##### The input #####

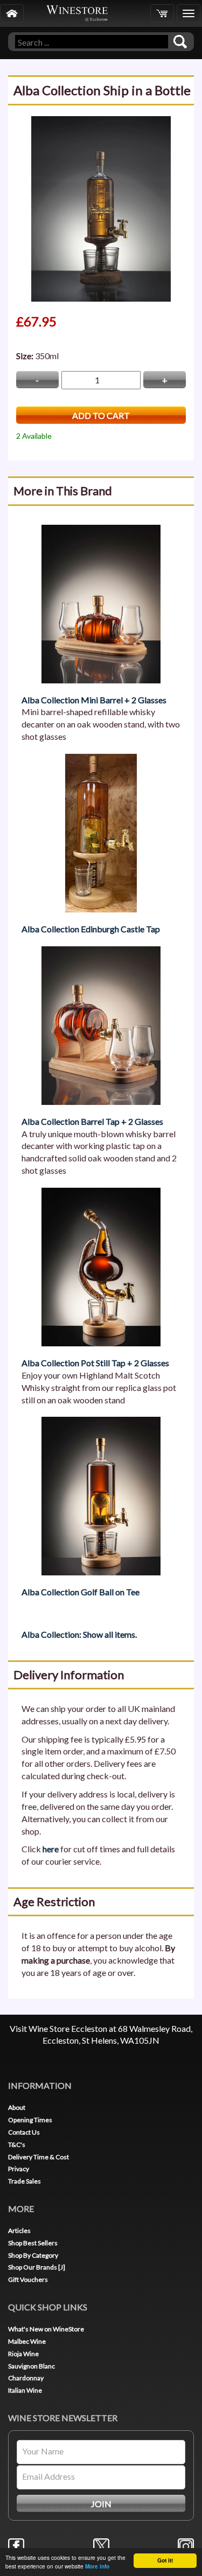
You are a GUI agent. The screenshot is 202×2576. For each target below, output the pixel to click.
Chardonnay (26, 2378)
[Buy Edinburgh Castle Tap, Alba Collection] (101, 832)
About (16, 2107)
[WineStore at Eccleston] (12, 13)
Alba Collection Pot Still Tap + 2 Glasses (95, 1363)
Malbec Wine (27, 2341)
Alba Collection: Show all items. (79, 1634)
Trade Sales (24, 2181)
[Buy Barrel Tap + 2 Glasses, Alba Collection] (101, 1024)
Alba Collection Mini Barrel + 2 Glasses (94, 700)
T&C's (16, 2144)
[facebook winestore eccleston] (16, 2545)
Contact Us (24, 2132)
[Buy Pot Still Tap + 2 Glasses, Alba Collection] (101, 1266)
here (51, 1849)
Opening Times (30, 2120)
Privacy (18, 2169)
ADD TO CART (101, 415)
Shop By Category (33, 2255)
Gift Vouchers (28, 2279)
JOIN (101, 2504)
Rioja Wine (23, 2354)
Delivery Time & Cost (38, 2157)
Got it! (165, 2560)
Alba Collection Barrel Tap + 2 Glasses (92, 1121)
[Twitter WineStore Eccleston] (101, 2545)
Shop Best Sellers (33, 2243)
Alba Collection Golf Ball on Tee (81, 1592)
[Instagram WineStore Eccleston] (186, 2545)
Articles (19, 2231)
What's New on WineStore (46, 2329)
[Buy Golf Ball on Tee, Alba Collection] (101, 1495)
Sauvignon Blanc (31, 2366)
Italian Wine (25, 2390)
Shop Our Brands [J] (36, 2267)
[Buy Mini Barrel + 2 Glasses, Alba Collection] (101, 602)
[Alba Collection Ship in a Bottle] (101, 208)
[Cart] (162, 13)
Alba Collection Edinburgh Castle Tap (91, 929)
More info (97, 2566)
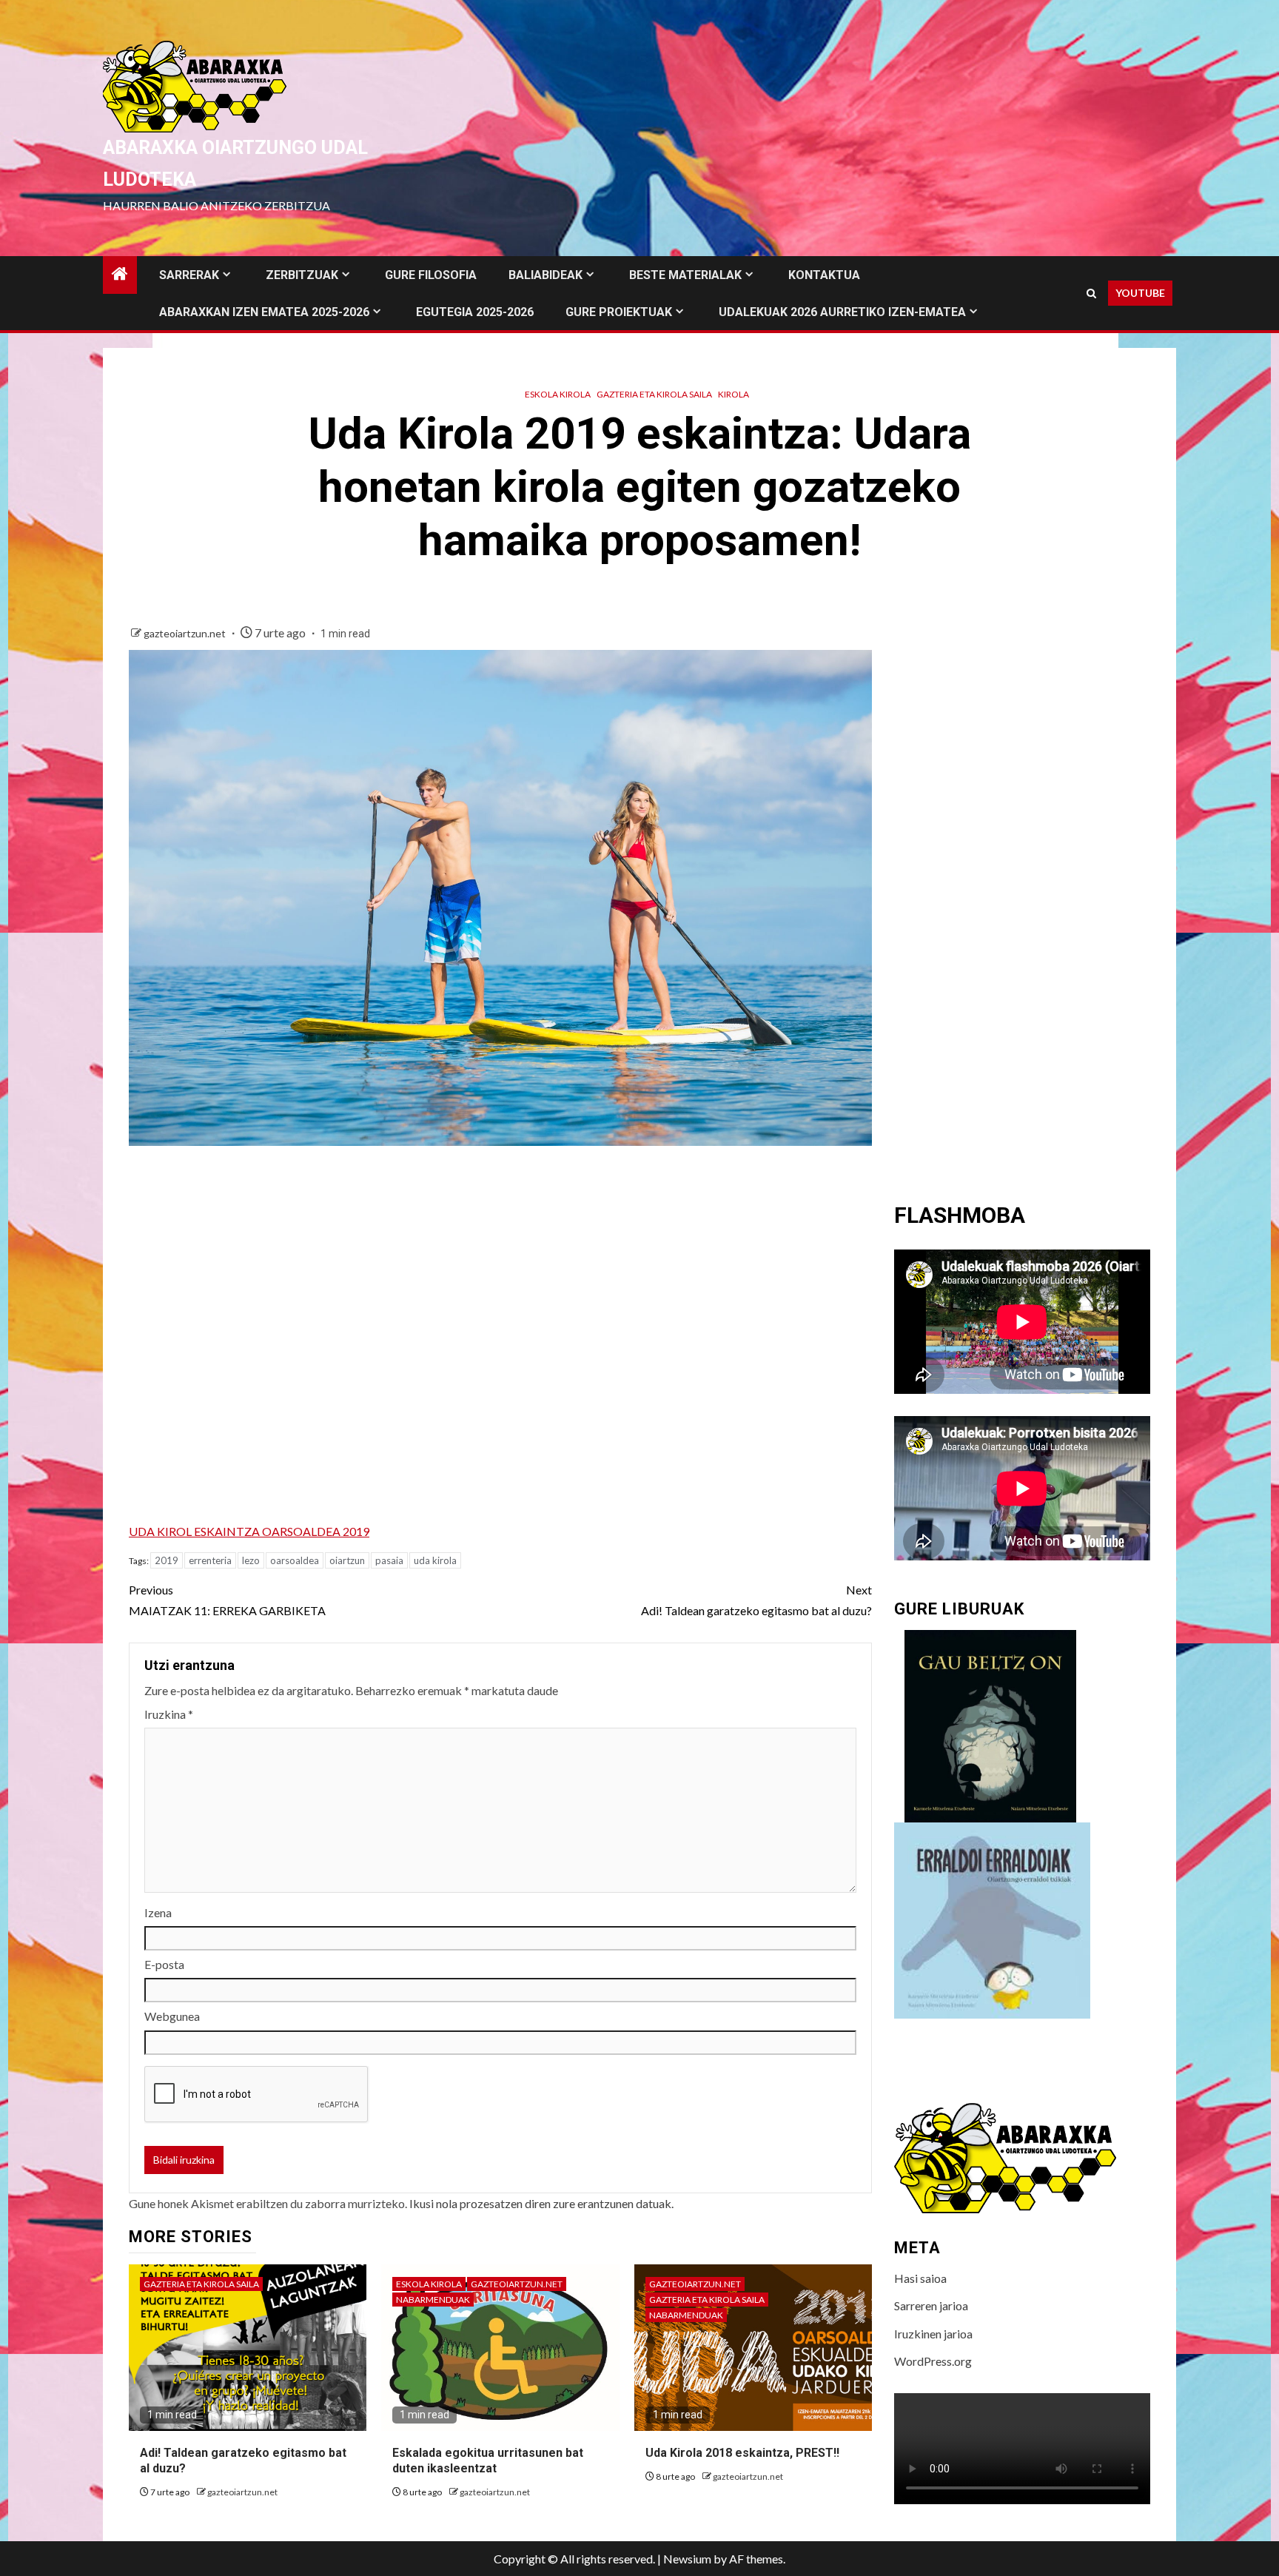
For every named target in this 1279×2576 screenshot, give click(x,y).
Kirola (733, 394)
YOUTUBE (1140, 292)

#####

__How to complete this task__: Copy out, in full, each line above that has the word "Edinburgh" in it.

__Solution__:
[Buy Edinburgh Castle Tap, Alba Collection] (101, 832)
Alba Collection Edinburgh Castle Tap (91, 929)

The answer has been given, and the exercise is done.